Could you transcribe the entries below exactly, starting at the line that contains "Task: Click the Service" and stopping at the last line, without any pictures?

- [Recorded data]:

⟨

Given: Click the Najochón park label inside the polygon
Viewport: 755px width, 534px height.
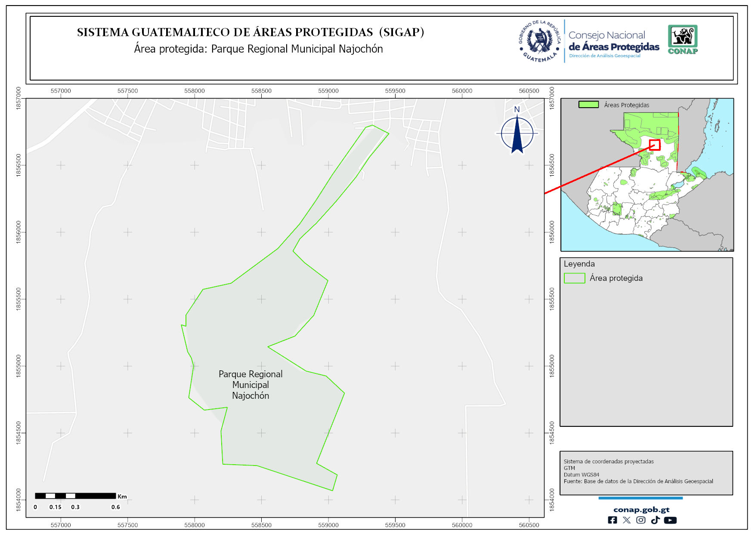Looking at the screenshot, I should 251,385.
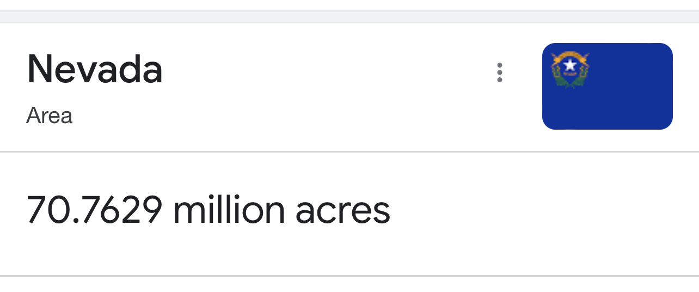Click the Nevada state flag thumbnail
699x292 pixels.
(607, 86)
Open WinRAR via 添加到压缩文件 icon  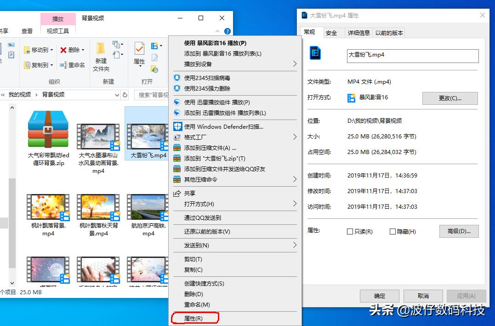click(177, 147)
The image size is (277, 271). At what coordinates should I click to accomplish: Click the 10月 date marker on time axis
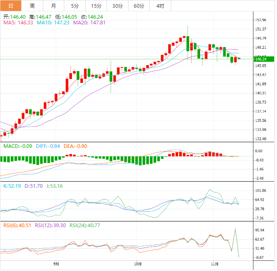(x=138, y=264)
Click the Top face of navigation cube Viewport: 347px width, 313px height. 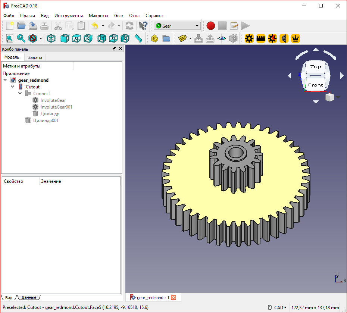click(315, 67)
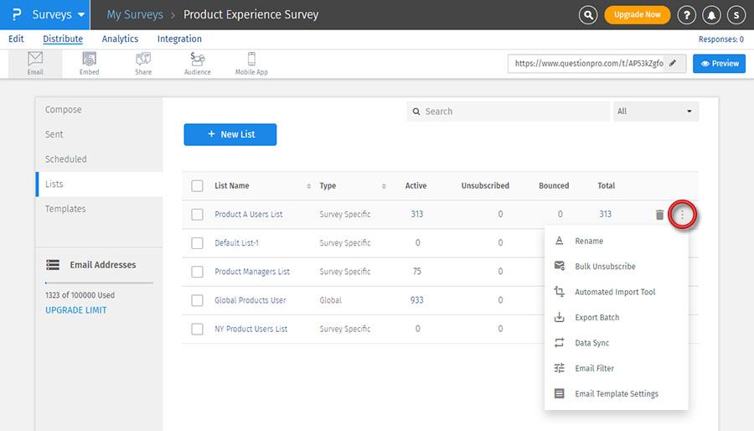Click the Share distribution icon
Screen dimensions: 754x431
pyautogui.click(x=143, y=64)
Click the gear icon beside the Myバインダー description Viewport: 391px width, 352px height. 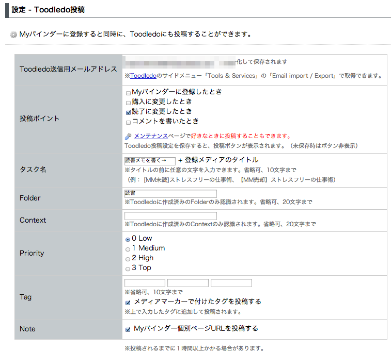[13, 35]
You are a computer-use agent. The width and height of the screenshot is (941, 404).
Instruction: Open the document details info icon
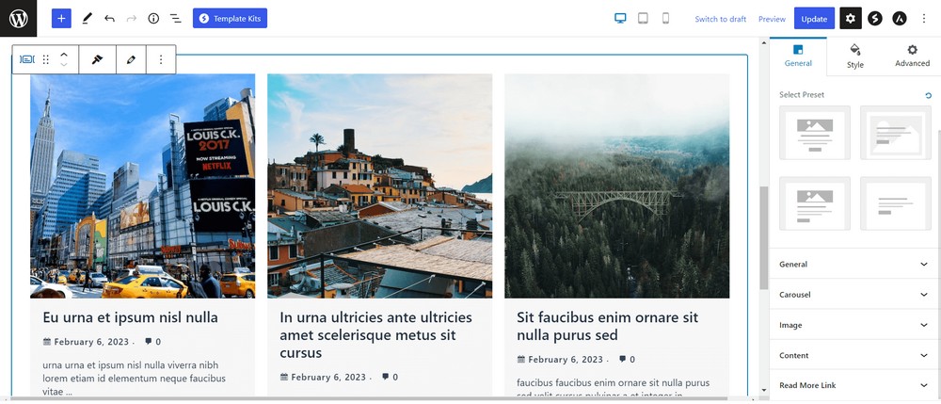pos(153,18)
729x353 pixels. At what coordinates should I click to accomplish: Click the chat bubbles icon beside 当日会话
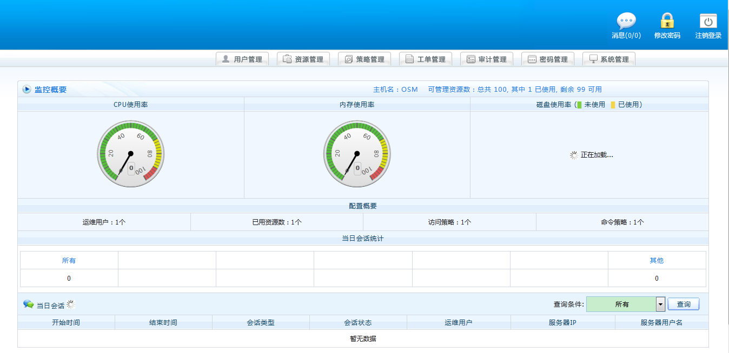(28, 304)
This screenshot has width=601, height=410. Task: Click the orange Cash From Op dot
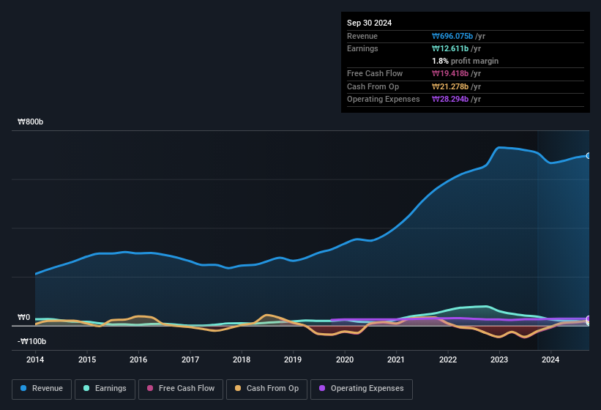click(238, 388)

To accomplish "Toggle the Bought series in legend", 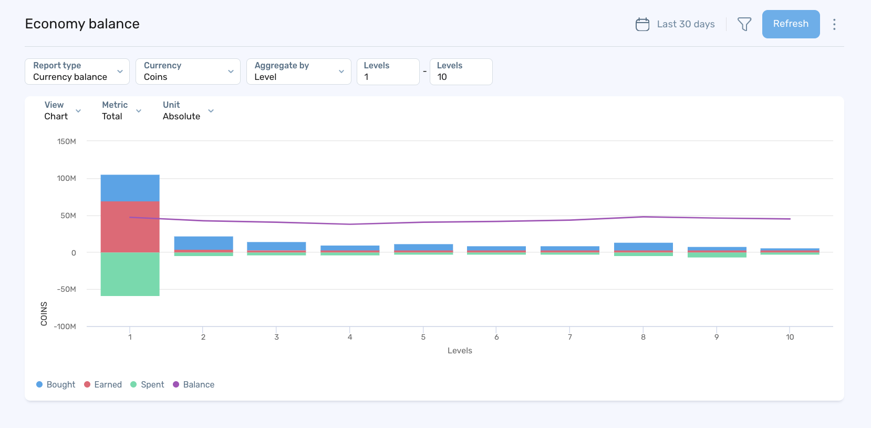I will pyautogui.click(x=56, y=384).
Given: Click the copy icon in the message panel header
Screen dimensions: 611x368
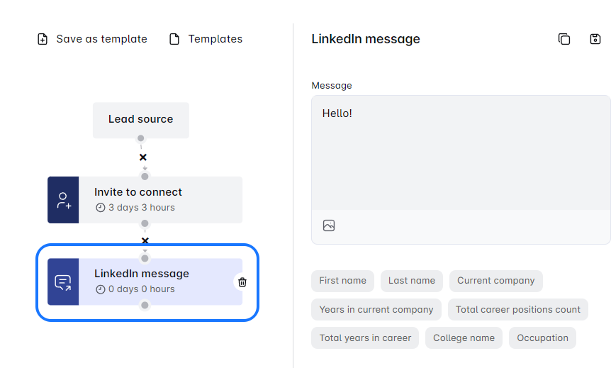Looking at the screenshot, I should 564,39.
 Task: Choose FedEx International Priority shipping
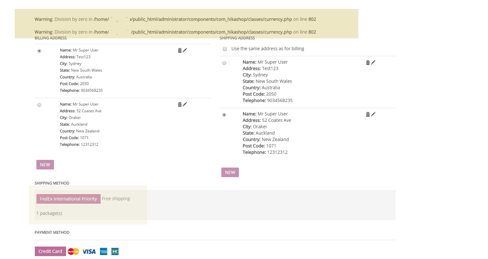click(x=68, y=199)
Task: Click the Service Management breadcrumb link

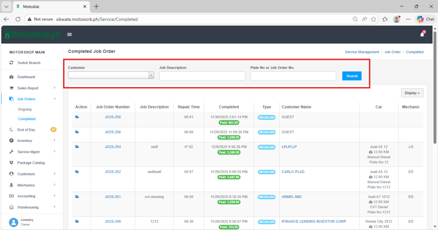Action: (362, 52)
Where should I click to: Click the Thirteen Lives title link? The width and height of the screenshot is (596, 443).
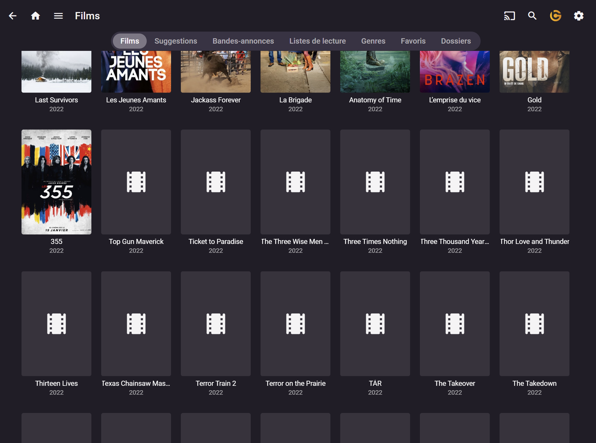(x=56, y=384)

⟩

- [Result of the task]:
Task: Click the Service Management breadcrumb link

Action: (362, 52)
Where should I click to: Click the Thirteen Lives title link? The width and height of the screenshot is (596, 443).
(x=56, y=384)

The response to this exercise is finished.